───── Source information

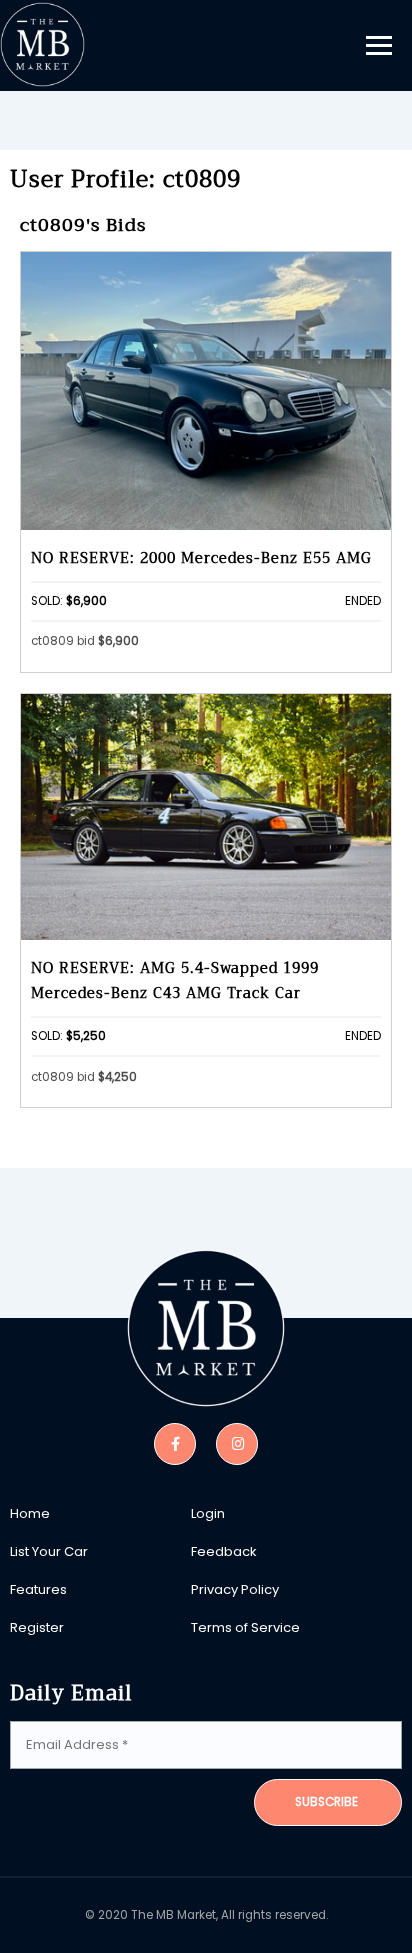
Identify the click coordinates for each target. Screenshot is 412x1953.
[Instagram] (237, 1443)
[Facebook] (175, 1443)
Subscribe (326, 1802)
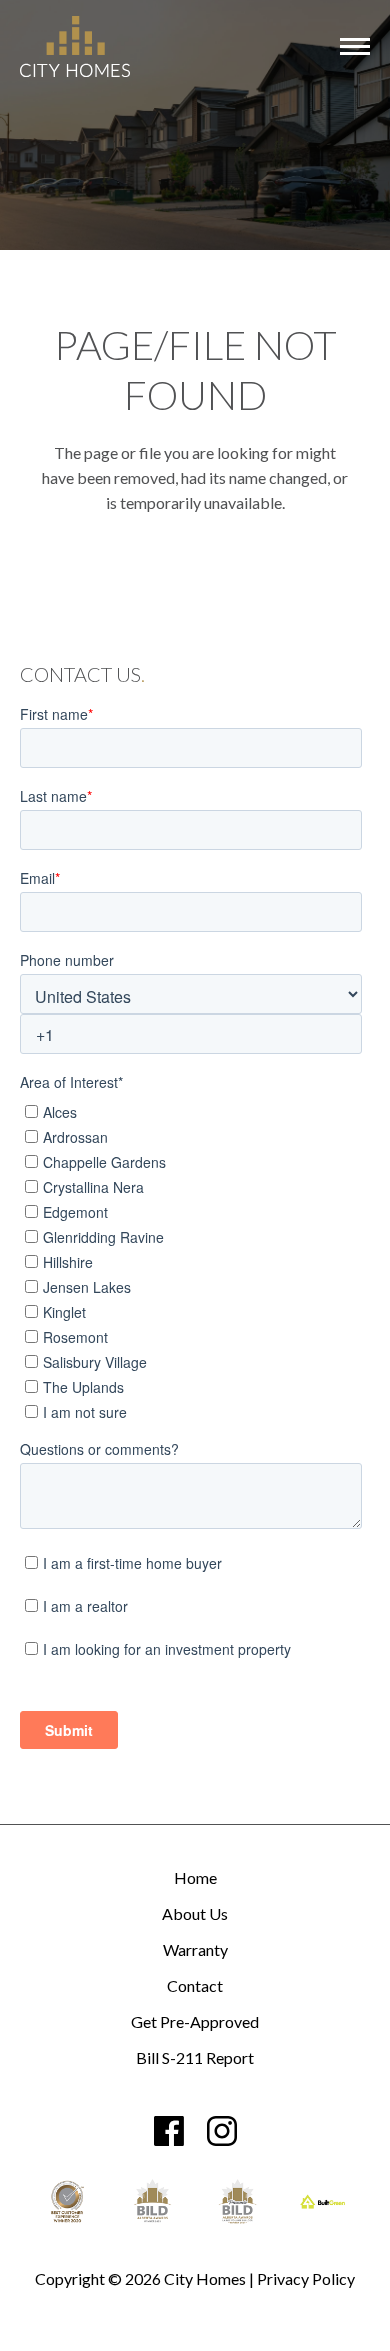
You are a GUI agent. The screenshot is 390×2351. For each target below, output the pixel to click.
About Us (195, 1914)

──────────

* [Exercise directions]: Output the listing exactly, pictures excluded.

* [Solution to this task]:
Identify the click coordinates for each target. Screenshot is 412x1953.
[Instagram] (237, 1443)
[Facebook] (175, 1443)
Subscribe (326, 1802)
You are a GUI agent. The screenshot is 390×2351. For each target below, output the pixel to click.
About Us (195, 1914)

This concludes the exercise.